Should you need even more customization for a specific type, you are better off writing the JSON instance(s) for that type(s) by hand. The derived instances are mere convenience. For us they cover ~80% of the cases and the rest are specially handcrafted instances due to very specific (de)serialization requirements or limitations of the current derivation process.
Using annotations for that kind of customization is surely not ideal and defeats one of the advantages of typeclasses as you cannot retroactively add annotations to types that you don't own. Deriving instances for such types without any customized configuration works fine, however. The use of annotations here for customizing the derived instances is more of an old wart that is hopefully removed in the future.
A case that comes up every now and then is the need to add one or more computed val
s of a case class or object
to the JSON representation that are not part of the constructor. A solution that can be applied in these and
similar cases without having to skip the derived instance completely is this:
case class X(a: Int, b: String) {
val c = a * 10
}
object X {
private val _json = deriveJSON[X]
implicit val json = new JSON[X] {
def read(j: JValue) = _json.read(j)
def write(x: X) = _json.write(x) ++ JField("c", toJValue(x.c))
}
}
Here are some common pitfalls that you might encounter with the current derived instances.
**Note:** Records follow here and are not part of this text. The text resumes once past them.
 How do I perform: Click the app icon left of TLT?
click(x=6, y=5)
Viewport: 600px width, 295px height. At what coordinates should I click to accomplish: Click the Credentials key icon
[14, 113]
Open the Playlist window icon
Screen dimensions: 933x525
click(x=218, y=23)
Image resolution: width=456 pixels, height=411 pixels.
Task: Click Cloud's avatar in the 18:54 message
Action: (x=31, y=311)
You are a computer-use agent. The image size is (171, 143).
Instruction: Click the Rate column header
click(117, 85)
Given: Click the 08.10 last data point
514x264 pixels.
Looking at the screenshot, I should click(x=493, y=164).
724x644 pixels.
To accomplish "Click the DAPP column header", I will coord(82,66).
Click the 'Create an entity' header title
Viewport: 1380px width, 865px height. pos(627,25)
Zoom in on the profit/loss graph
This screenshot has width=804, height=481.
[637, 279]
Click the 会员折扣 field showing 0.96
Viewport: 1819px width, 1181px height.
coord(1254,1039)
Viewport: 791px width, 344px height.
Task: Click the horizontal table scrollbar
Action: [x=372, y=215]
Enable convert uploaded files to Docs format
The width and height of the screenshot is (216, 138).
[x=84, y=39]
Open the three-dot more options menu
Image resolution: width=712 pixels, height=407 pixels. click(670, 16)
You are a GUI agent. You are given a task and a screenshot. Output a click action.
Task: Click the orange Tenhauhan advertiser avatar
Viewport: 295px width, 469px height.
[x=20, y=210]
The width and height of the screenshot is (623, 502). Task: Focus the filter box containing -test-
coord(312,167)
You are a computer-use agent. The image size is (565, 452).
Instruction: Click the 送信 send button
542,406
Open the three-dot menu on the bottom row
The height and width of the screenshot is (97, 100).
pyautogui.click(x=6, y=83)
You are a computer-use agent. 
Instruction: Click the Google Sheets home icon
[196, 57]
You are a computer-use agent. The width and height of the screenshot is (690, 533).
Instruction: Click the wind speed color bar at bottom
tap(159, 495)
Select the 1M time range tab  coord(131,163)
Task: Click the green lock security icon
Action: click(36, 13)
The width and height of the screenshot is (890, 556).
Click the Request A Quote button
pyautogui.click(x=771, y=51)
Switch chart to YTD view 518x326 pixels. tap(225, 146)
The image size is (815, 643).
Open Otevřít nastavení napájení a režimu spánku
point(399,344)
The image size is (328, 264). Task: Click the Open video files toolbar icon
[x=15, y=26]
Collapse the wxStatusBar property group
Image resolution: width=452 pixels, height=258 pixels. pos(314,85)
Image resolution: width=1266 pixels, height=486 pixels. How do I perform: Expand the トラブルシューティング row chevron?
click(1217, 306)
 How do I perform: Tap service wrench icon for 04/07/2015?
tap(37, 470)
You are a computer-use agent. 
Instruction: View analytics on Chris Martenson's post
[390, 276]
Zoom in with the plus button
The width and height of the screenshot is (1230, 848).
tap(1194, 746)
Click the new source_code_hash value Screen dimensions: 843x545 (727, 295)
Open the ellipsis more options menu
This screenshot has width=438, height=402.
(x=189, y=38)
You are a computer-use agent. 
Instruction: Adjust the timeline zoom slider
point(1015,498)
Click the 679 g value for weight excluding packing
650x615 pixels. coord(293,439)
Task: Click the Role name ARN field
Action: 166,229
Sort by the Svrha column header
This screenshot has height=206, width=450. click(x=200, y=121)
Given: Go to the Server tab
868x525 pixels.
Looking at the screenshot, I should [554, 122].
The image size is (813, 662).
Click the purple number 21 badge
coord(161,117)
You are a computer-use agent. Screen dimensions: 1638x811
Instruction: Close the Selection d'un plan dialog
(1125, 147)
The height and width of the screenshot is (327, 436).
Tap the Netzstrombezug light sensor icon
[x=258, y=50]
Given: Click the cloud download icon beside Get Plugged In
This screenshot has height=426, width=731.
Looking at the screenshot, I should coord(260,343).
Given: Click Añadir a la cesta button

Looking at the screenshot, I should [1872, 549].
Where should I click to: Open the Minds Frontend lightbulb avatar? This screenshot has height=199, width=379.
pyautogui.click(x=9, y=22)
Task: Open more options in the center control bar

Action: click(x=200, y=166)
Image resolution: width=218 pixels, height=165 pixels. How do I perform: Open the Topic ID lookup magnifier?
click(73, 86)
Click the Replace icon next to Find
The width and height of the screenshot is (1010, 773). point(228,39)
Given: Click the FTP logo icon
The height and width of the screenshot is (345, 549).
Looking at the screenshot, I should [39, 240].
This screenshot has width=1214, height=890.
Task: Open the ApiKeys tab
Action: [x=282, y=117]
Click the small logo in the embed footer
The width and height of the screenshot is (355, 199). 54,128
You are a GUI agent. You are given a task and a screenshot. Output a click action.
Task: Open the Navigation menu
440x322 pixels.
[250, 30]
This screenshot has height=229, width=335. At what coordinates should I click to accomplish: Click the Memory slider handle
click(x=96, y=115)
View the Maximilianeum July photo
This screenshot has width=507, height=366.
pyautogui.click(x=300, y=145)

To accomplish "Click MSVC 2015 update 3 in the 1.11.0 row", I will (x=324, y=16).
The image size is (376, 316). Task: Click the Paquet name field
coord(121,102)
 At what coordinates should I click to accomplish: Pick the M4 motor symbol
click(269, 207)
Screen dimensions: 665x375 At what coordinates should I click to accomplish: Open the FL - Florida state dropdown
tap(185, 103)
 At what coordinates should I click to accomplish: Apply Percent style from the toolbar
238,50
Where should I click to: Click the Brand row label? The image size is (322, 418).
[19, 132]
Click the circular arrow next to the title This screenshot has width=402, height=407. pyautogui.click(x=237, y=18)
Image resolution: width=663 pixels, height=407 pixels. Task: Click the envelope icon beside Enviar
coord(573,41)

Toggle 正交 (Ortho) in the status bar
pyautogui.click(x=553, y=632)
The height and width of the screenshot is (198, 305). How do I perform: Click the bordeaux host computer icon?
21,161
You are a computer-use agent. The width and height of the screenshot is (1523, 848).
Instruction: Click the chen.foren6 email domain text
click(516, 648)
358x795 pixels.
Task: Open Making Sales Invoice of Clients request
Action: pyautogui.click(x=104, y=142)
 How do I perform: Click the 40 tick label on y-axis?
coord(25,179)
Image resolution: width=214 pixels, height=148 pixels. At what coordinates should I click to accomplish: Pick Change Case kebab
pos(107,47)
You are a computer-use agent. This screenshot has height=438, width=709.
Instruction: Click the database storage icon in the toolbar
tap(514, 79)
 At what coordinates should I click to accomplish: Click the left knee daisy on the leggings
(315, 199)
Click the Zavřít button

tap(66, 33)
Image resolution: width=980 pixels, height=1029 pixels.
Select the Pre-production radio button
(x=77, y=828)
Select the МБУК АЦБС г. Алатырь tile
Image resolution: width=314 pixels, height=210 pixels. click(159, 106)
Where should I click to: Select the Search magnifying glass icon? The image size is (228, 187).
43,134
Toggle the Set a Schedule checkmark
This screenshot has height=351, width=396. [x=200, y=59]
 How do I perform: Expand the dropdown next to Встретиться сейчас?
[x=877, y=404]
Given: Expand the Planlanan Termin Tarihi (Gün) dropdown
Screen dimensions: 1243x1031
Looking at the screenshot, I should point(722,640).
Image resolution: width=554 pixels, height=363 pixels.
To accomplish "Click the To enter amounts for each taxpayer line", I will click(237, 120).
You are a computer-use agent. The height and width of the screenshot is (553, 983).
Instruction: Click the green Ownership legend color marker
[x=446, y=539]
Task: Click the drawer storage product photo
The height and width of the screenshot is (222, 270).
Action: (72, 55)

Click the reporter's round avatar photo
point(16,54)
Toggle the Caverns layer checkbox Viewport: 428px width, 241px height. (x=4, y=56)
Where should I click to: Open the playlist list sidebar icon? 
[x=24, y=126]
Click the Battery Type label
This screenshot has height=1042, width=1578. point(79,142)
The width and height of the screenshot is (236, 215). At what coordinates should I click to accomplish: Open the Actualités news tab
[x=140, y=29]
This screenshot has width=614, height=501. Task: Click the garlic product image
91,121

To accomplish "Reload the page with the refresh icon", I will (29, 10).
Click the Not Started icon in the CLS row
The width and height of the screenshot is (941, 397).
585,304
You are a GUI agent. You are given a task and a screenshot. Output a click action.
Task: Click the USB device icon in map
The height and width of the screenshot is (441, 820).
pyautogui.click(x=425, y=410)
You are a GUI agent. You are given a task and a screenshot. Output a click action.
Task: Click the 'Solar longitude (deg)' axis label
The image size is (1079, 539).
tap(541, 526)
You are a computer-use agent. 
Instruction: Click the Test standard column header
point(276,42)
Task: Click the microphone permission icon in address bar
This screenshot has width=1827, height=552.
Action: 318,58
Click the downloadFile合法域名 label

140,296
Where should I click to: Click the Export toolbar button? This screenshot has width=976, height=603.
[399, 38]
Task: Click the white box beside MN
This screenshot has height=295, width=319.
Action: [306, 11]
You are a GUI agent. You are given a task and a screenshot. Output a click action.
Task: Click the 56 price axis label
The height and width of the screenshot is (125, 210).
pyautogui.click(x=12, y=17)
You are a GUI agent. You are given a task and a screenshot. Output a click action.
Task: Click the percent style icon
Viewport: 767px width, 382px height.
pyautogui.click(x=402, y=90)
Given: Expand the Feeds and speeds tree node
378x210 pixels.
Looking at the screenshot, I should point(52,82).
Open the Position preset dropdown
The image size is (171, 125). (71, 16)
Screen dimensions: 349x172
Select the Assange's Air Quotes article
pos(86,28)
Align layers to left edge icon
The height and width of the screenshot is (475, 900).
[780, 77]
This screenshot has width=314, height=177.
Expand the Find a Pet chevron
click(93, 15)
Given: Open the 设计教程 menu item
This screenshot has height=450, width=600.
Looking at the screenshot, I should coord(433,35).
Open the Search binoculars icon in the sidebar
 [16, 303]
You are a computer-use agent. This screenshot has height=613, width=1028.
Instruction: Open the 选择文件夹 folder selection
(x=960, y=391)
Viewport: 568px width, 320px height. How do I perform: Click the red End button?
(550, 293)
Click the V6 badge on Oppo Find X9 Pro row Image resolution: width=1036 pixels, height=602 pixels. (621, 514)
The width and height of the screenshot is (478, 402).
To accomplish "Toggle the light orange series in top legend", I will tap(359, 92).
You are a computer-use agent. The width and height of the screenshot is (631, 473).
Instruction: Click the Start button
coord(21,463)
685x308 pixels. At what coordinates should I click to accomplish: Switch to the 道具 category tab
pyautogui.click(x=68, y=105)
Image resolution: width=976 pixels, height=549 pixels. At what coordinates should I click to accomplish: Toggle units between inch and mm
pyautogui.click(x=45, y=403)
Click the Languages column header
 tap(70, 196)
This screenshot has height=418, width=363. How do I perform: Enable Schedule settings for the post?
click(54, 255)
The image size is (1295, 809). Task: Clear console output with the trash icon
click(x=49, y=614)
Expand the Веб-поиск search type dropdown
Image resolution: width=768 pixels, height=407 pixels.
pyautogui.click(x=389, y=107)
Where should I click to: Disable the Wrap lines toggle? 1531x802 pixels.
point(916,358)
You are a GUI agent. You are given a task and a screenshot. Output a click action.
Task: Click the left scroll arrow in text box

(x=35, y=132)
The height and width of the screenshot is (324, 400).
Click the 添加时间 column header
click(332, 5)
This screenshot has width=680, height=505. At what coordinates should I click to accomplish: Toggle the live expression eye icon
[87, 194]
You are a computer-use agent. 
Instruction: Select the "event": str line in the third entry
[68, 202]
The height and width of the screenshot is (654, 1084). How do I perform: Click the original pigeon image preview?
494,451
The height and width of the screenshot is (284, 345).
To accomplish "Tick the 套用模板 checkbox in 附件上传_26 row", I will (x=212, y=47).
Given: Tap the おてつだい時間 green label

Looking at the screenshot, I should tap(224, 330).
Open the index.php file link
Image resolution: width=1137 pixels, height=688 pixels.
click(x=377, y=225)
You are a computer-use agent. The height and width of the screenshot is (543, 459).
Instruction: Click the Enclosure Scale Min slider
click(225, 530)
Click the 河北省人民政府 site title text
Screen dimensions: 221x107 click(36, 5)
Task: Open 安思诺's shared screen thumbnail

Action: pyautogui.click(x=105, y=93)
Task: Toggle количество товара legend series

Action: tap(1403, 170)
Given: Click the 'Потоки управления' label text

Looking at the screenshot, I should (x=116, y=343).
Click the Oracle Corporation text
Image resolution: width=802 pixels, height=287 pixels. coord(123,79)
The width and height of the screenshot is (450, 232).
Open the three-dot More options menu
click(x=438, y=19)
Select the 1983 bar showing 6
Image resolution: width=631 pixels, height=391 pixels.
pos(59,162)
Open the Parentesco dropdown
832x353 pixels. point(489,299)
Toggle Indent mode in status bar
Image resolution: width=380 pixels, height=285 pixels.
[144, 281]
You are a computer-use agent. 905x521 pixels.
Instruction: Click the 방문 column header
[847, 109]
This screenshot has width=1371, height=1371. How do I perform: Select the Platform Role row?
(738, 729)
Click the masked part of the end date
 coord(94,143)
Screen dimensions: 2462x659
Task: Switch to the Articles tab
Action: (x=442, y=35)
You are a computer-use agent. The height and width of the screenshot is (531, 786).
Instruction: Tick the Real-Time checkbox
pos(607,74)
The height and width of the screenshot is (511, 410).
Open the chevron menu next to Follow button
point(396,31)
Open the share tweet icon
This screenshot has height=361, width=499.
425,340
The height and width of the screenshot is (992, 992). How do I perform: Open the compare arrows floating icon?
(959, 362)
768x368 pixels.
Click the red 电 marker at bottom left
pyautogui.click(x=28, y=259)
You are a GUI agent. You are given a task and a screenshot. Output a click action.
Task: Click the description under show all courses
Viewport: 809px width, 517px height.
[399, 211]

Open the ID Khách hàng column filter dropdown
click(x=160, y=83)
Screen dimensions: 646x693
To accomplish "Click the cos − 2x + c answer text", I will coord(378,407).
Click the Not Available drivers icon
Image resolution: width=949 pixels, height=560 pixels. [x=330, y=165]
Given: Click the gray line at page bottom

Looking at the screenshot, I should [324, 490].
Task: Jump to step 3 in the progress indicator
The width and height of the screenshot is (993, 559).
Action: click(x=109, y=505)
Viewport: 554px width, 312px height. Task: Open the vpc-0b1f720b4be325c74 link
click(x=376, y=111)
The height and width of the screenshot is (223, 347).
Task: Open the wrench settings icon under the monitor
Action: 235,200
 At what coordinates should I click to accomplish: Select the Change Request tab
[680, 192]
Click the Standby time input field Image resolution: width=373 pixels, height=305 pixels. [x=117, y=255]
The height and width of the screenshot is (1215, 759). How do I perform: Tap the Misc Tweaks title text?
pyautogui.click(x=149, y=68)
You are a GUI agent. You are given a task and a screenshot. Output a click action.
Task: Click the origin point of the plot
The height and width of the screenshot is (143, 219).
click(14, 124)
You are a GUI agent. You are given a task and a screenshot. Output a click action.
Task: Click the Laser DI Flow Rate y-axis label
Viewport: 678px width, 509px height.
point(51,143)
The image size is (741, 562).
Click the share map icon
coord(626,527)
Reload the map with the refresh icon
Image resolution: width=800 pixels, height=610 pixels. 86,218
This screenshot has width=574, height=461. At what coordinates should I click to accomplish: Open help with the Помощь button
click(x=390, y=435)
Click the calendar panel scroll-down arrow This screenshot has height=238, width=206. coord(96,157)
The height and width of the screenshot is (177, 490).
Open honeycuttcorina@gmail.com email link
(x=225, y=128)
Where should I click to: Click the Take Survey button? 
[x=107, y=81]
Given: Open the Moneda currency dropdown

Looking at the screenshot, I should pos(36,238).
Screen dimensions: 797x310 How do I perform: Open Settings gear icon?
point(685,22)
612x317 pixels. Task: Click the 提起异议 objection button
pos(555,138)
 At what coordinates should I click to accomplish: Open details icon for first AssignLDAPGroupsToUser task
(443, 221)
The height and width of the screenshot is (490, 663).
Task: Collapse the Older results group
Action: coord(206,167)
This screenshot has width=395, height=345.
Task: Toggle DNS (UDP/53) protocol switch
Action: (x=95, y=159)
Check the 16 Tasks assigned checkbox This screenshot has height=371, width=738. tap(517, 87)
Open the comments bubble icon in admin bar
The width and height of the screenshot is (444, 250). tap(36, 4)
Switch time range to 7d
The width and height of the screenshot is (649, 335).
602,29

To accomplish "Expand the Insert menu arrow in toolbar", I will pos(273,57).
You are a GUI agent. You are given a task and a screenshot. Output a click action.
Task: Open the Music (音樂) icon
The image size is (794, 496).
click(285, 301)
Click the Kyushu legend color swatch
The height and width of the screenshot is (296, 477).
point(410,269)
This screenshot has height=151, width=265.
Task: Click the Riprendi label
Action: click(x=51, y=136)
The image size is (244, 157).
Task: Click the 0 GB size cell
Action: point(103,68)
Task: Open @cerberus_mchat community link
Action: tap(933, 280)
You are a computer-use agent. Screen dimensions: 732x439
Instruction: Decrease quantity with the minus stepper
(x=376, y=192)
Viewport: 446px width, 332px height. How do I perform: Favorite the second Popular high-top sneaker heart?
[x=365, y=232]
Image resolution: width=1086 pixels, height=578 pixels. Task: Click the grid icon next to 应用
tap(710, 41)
Please note that the default values from case class constructors are obtained only once. In other words, only a single default value is obtained for each field once when reflecting on the case class constructor arguments. This is by design but can trip you up if you're using "dynamic" default values, (e.g. x: DateTime = new DateTime()). We generally discourage doing that. Case class constructors should be pure functions.
- json4s
- sphere-util
- cats
- joda-time
- slf4j
Apache 2.0 license.
The basic typeclass-based functionality of this library outside of the io.sphere.json.generic
package
is mostly just a repetition of what most other typeclass-based JSON implementations are doing, it has the
most in common with lift-json-scalaz
due to sharing the approach to error-acumulation provided by scalaz's
Validation data type and its applicative instance.
A lot has happened in the Scala JSON landscape since this project was initially created internally and there are now plenty of options to choose from, many of which are very similar. For that reason, it is worth mentioning some other projects that you might want to evaluate:
-
circe: Typeclasses and deriving instances with shapeless which are very similar to sphere-json, also based on cats.
-
lift-json-scalaz: Typeclasses and some utility functions on top of lift-json that integrate with some parts of scalaz.
-
sjson: Provides reflection and typeclass-based serialization as two alternatives. Also comes with generic functions for deriving typeclass instances for case classes.
-
argonaut: Also using typeclasses. Very well integrated with scalaz, includes a zipper, (partial) lenses and much more.
-
play-json: Since version 2.0/2.1, typeclasses and macros for deriving instances which are very similar to sphere-json.
-
spray-json: Yet again typeclasses and generic functions for deriving instances for case classes. Also very similar to sphere-json.
-
salat: Not primarily for JSON but focused on getting case class instances in and out of MongoDB. JSON serialization is an additional feature. No typeclasses.